Nevertheless, the appellate panel affirmed the conviction because the issue was not preserved for appeal, and does not raise fundamental error.

“[F]or an argument to be cognizable on appeal, it mist be the specific contention asserted as legal ground for the objection … below.” Aills v. Boemi, 29 So. 3d 1105, 1108 (Fla. 2010) (quoting Harrell v. State, 894 So. 2d 935, 940 (Fla. 2005)). “[N]o magic words are required,” but “the concern articulated in the objection must be sufficiently specific to inform the court of the perceived error.” Id. at 1109 (brackets added).
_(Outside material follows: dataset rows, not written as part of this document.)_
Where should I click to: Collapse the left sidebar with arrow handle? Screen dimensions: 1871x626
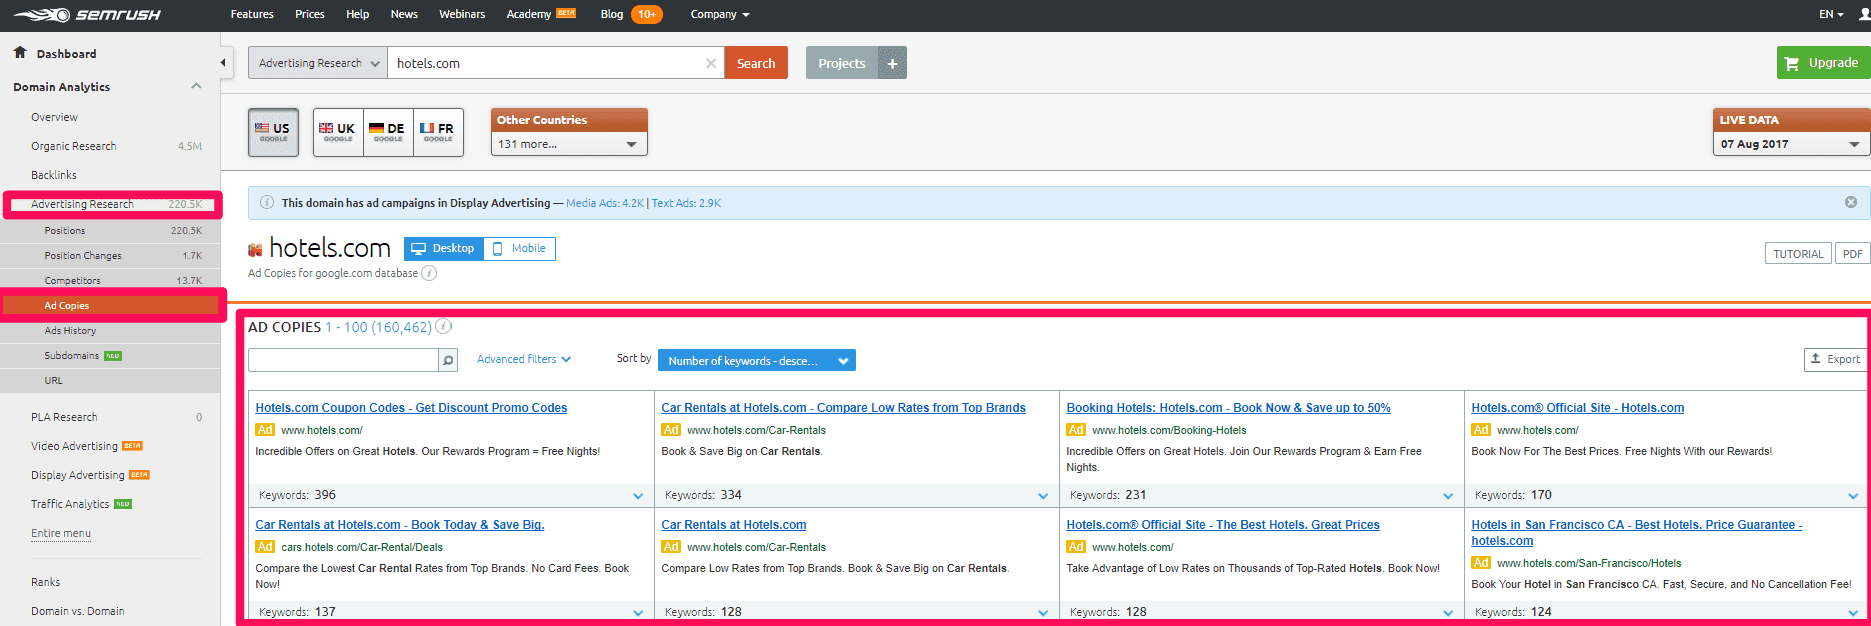click(x=223, y=63)
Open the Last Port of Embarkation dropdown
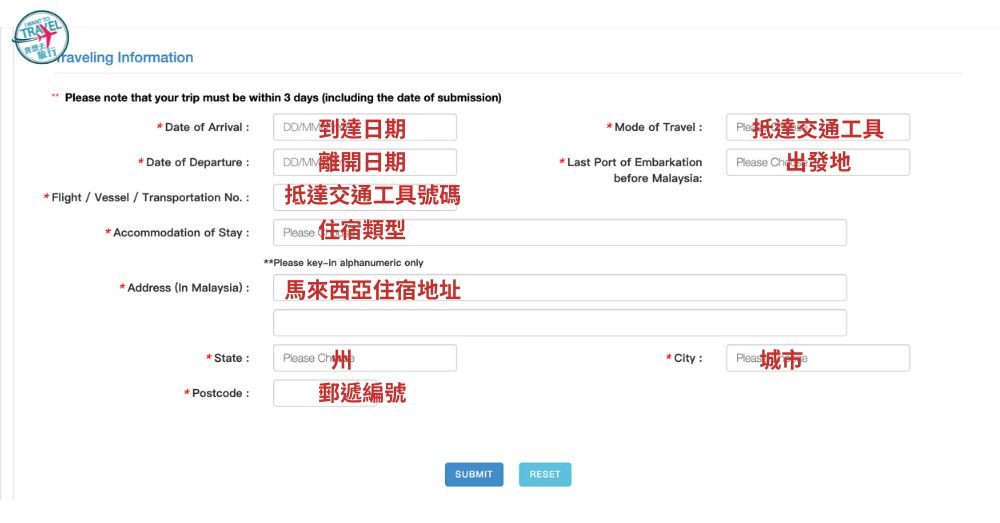Screen dimensions: 1000x523 click(817, 162)
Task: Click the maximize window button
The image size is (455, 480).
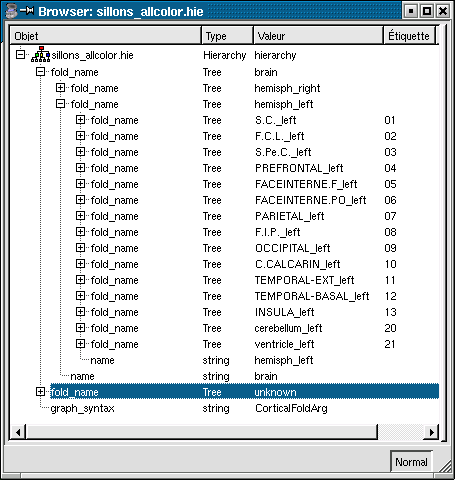Action: pyautogui.click(x=427, y=11)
The Court explained that a “hearsay” objection does not preserve the argument that a Sixth Amendment confrontation right has been violated. See Lopez v. State, 888 So. 2d 693, 697 (Fla. 1st DCA 2004) (confrontation right guaranteed by the Sixth Amendment “differs from the kind of protection that is afforded by state evidence rules governing the admission of hearsay.”) ; see also Perry v. State, 927 So. 2d 228, 228 (Fla. 1st DCA 2006) (“‘hearsay’ objection fails to preserve the argument that one’s Sixth Amendment confrontation right has been violated.”) An objection based on the right to confrontation allows the court to focus its attention on whether the evidence is testimonial, whether a witness is unavailable, and whether the defendant had a previous opportunity for cross-examination. Crawford, supra, at 68.

The defense objection did not mention the Sixth Amendment, the Confrontation Clause, or Crawford, supra. Defense counsel also failed to make the objection that the evidence was testimonial, that the witness was unavailable, or that there was no prior opportunity for cross-examination. Bennett failed to call the trial court’s attention to the right inquiry. Since the issue was not preserved for appellate review, the conviction was affirmed.

The Bennett decision impresses upon criminal defense trial lawyers the importance of the constitutional right to confront witnesses and making the right objections to preserve important issues for appellate review.